3. Linear Booster Specific Parameters

The Linear Booster Specific Parameters in the XGBoost algorithm are:

a. lambda and alpha: these are the regularization terms for the weights of the leaf. While lambda attains 1 as its default value, alpha attains the default as 0.

b. lambda_bias: it is an L2 regularization term on the bias with the default value of 0.

4. Learning Task Parameters

The Learning Task Parameters of the XGBoost algorithm are:

a. base_score: the parameter attains the default value as 0.5 while we need to specify the initial prediction score of all the instances including global bias.

b. objective: the default value of the parameter is reg:linear while we need to specify the type of learner that we want for the algorithm. This includes linear regression, Poisson regression, and so on.

c. eval_metric: we need to specify the evaluation of the metrics for data validation. Then the algorithm will assign a default metric to the objective.

d. seed: for this parameter, we need to specify the seed to reproduce the same set of outputs.

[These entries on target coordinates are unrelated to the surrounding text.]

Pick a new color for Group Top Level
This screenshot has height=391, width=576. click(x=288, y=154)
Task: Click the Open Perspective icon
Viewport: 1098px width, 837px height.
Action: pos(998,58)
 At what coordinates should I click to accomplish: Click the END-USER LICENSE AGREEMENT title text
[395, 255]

Power of XGBoost Algorithm

The main characteristic of this algorithm that sets it apart from the other gradient descent implementations is its scalability. It offers a fast-learning model through parallel and distributed computing which in turn results in efficient memory management.

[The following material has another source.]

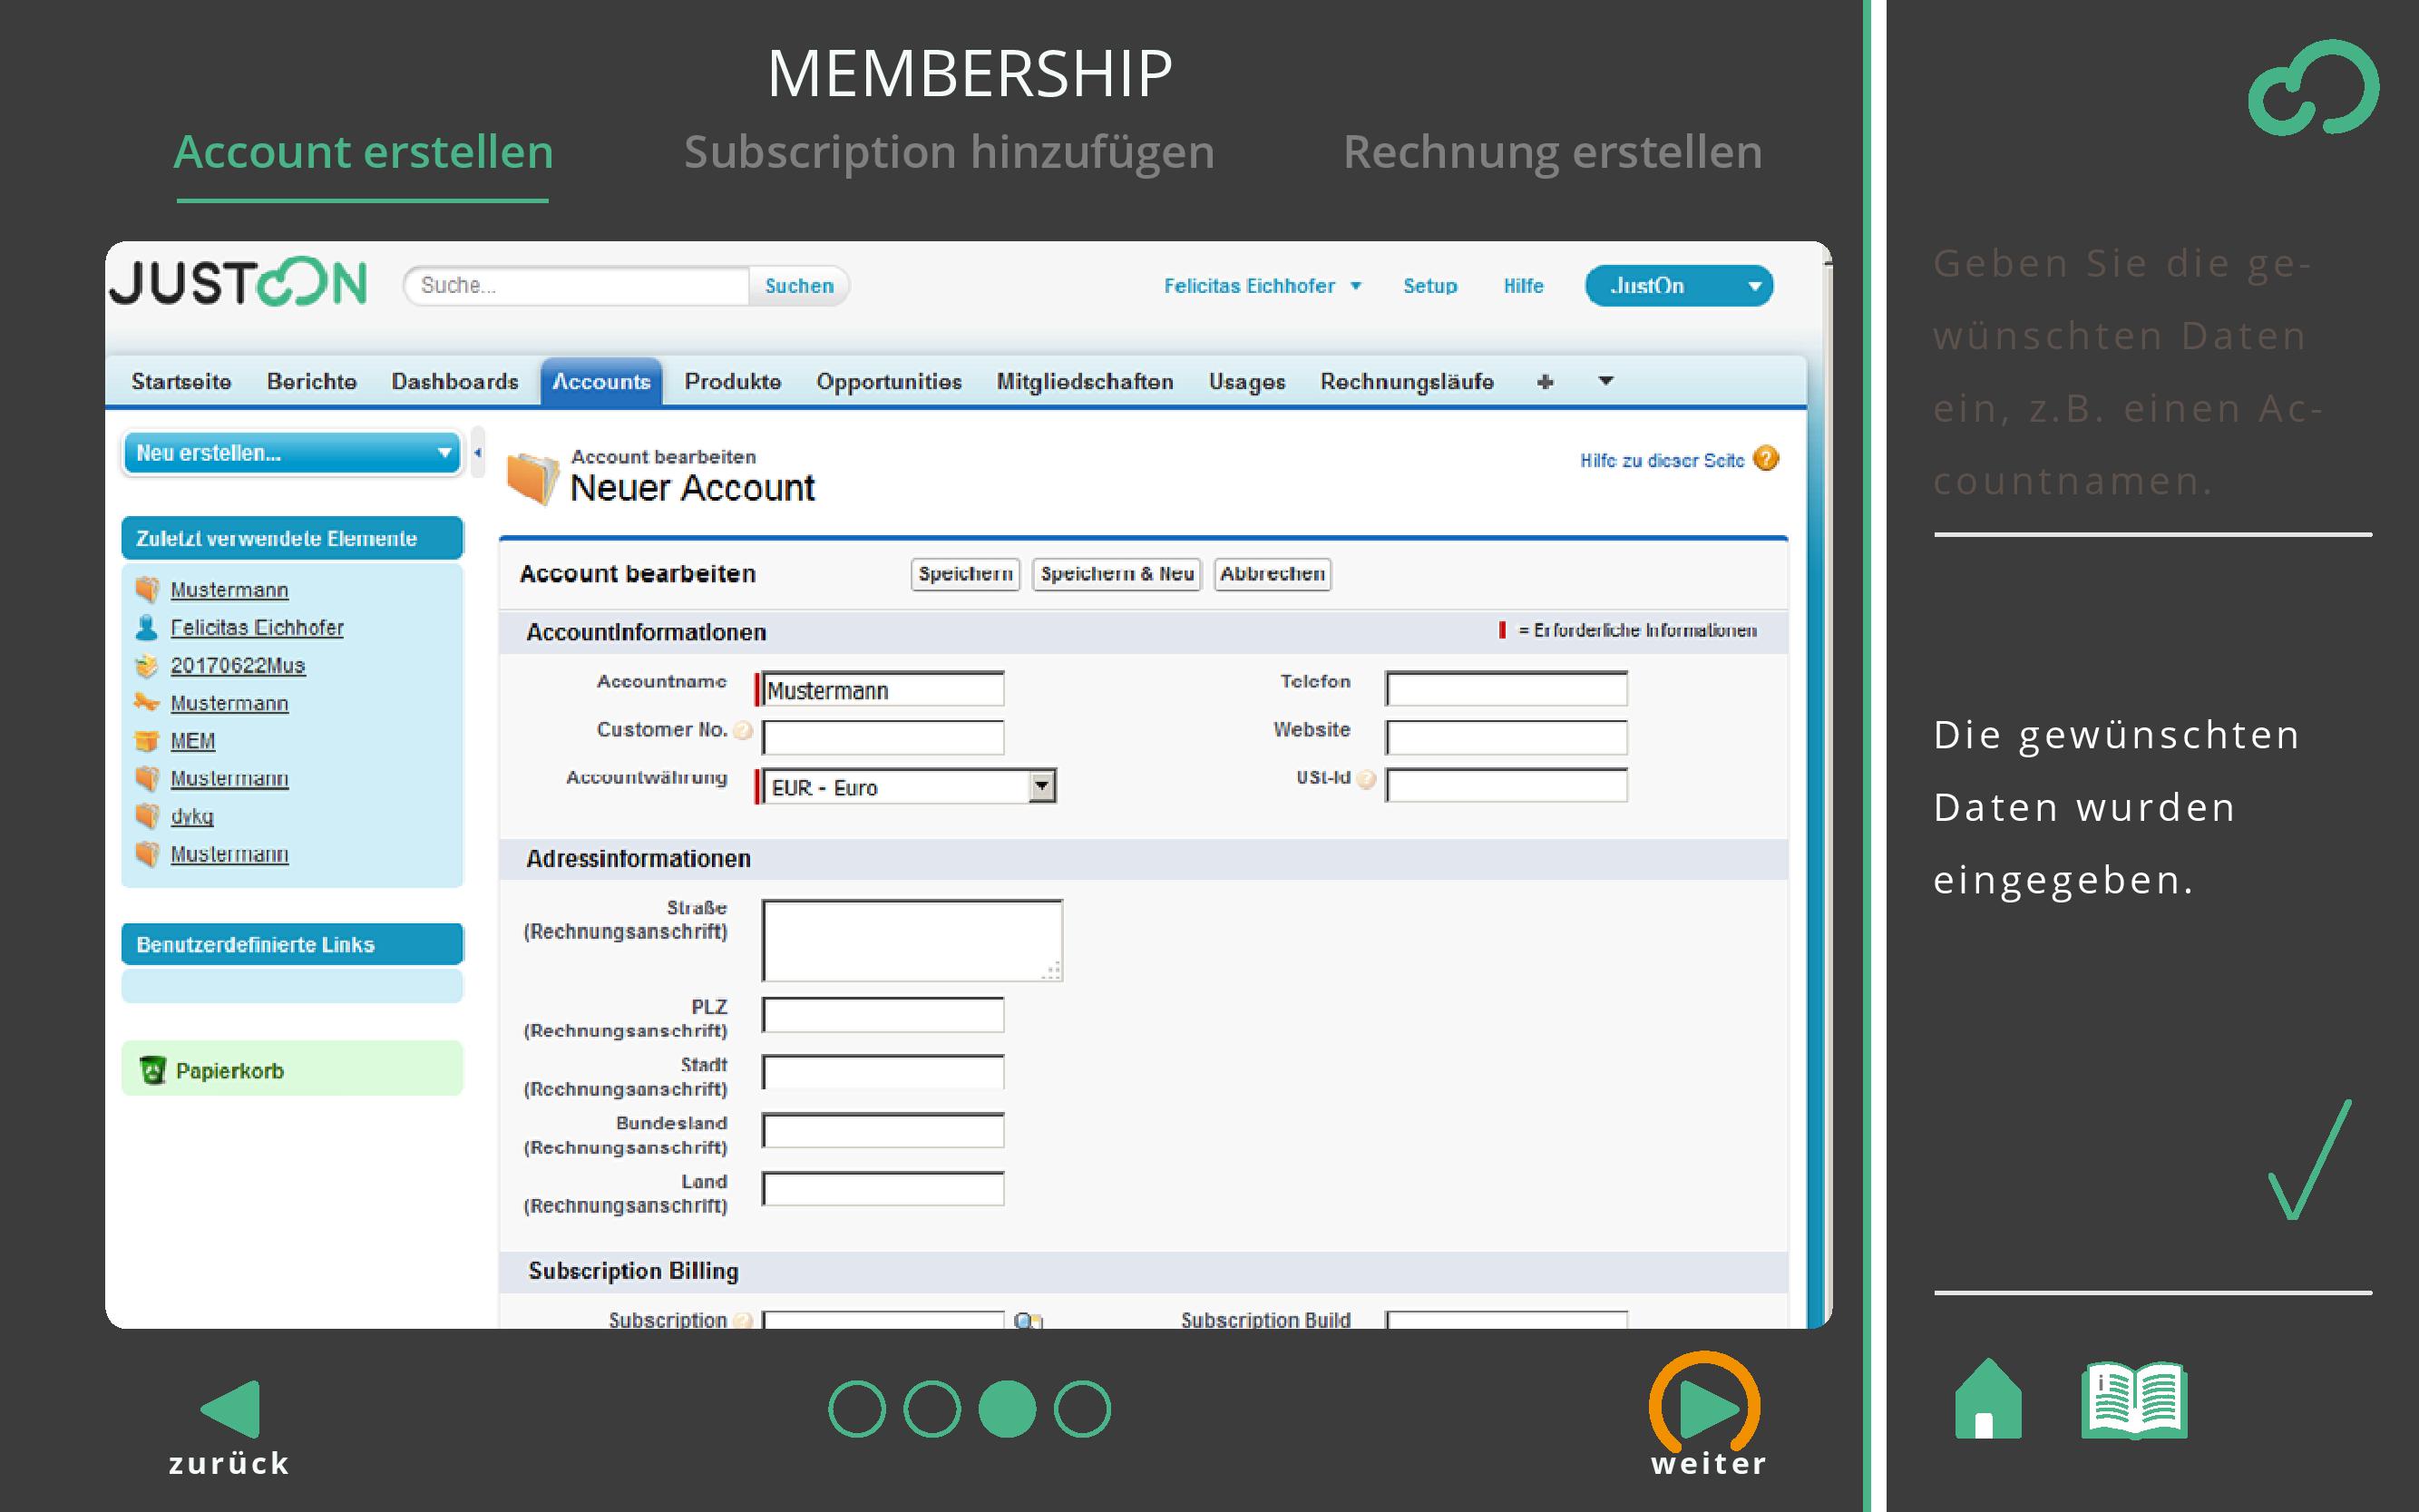Open the Accountwährung EUR dropdown
Screen dimensions: 2419x1512
coord(1042,787)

As a matter of fact, CERN recognizes this algorithm as the best approach to classify signals from the Large Hadron Collider for its performance. In this challenge by CERN, the algorithms needed to have a scalability factor to process the data that was generated at the rate of 3 petabytes per year. It also required the models to effectively distinguish an extremely rare signal from background noises in a complex physical process. Amongst all the competing algorithms, XGBoost was the most efficient and scalable solution for the robust model.

Conclusion

With that, we have reached the end of this article that talks about the XGBoost Algorithm in further detail. We came across the implementation of XGBoost in Python. We walked through a detailed introduction of the various parameters that we use in the implementation of XGBoost. Lastly, we came to know about the power of this algorithm in comparison to the other algorithms. In conclusion to this article, we can only say that XGBoost is certainly proving to be a game-changer in the field of classification and regression algorithms.